Project Description

Il fondo donato da Giuseppe Šebesta, considerato uno dei padri della moderna museografia etnografica italiana, comprende circa 556 opere eterogenee suddivise fra monografie, periodici, estratti e tavole: rispecchiando la notevole varietà degli interessi dello studioso, il materiale spazia tra linguistica, arte, archeologia, geografia e antropologia. La raccolta donata alla Fondazione comprende testi, prevalentemente di carattere etnografico, in lingua tedesca, francese, rumena, ungherese, russo, cecoslovacco. Le regioni slave hanno attratto particolarmente l’attenzione di Šebesta nel desiderio di conoscere e valorizzare la ricchezza di un territorio con tradizioni popolari ancora vive e, in buona parte, rimaste fedeli a se stesse proprio in relazione a condizioni storiche di arretratezza e povertà.

Per quanto riguarda la catalogazione della documentazione libraria è stato mantenuto l’ordine corrispondente alla sezione moderna della biblioteca della Fondazione: INS 01 Archeologia; INS 04 Insediamenti alpini; INS 05 Arte popolare; INS 08 Regole e documenti storici; INS 09 Arte; INS 10 Miscellanea (argomenti vari). Oltre alla sezione dedicata agli insediamenti alpini, uno degli elementi che lega maggiormente il nucleo donato da Šebesta alla Fondazione Angelini sono le tavole grafiche (prodotte nel 1996) dei primi progetti di allestimento del Museo del ferro e del chiodo di Forno di Zoldo, all’epoca condiviso con Andrea Angelini. Il Museo ha avuto successivamente una propria concretizzazione, seguendo tuttavia un altro progetto.

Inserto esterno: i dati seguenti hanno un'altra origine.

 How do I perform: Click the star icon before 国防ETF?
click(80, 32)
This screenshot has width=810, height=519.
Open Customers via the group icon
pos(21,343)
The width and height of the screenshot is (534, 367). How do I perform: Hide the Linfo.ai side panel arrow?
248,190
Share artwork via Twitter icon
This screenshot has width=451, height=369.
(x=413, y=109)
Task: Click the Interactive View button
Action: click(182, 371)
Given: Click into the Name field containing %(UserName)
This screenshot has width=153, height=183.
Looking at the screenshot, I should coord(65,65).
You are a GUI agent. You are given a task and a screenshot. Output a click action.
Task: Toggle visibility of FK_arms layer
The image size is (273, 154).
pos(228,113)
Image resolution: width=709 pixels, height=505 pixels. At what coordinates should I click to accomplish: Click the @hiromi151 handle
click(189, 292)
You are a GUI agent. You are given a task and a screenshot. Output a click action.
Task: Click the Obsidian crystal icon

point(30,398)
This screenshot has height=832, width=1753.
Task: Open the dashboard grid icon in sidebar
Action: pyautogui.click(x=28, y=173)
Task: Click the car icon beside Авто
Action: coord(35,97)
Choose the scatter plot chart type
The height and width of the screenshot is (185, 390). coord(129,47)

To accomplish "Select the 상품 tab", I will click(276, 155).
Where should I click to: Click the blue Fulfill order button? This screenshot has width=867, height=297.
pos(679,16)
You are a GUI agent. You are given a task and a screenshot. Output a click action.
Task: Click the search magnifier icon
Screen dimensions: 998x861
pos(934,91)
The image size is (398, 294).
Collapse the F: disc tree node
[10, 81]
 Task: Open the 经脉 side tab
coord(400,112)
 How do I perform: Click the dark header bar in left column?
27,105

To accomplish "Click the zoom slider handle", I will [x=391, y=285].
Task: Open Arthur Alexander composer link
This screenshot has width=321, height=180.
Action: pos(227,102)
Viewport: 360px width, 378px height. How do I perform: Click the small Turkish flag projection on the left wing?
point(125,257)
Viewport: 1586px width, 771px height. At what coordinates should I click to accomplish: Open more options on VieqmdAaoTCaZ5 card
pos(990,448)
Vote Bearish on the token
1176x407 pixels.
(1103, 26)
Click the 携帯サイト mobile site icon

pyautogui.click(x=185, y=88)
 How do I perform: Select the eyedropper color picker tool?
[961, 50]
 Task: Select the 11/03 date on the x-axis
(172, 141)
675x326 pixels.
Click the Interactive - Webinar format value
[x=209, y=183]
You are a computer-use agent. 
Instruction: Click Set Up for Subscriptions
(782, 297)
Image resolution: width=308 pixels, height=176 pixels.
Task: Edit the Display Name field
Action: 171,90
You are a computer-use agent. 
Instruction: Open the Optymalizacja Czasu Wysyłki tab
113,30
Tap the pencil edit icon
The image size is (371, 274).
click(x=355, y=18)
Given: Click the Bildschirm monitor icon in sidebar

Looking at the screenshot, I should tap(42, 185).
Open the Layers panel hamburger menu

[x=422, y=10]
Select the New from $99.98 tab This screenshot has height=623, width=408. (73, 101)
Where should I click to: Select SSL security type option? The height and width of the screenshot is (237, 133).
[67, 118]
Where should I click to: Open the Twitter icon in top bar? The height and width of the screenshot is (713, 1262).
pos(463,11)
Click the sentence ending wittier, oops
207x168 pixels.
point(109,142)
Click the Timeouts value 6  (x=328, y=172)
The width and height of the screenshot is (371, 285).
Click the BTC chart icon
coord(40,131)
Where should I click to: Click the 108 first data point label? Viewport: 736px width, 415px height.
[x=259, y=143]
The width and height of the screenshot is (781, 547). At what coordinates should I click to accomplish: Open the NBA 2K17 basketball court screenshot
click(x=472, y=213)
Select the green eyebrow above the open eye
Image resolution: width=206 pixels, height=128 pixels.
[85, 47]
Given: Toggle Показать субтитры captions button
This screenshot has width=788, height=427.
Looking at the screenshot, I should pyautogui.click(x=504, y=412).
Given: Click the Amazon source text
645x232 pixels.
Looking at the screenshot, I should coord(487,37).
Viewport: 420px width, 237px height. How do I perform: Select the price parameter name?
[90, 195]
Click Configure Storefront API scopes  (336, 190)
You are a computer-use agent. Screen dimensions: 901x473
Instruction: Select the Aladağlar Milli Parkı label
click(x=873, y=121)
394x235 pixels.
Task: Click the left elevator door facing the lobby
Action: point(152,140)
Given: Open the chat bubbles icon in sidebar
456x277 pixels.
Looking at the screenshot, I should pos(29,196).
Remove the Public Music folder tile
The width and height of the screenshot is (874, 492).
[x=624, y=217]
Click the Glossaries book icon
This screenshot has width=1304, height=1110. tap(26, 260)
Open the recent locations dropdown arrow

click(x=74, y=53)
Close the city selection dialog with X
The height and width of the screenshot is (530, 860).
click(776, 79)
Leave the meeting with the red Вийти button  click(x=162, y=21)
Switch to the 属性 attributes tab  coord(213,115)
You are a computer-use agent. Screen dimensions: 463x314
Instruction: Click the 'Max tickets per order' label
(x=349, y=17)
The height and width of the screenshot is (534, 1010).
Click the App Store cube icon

Tra i materiali estremamente eterogenei della raccolta, ad oggi interamente catalogata e visibile in SBN, sono presenti anche numerose pellicole cinematografiche e alcuni dipinti della moglie Natalia Endrizzi, discendente della famiglia Chiusole, numerosi spartiti, dischi in vinile di musica classica e popolare russa, uno stemma lapideo.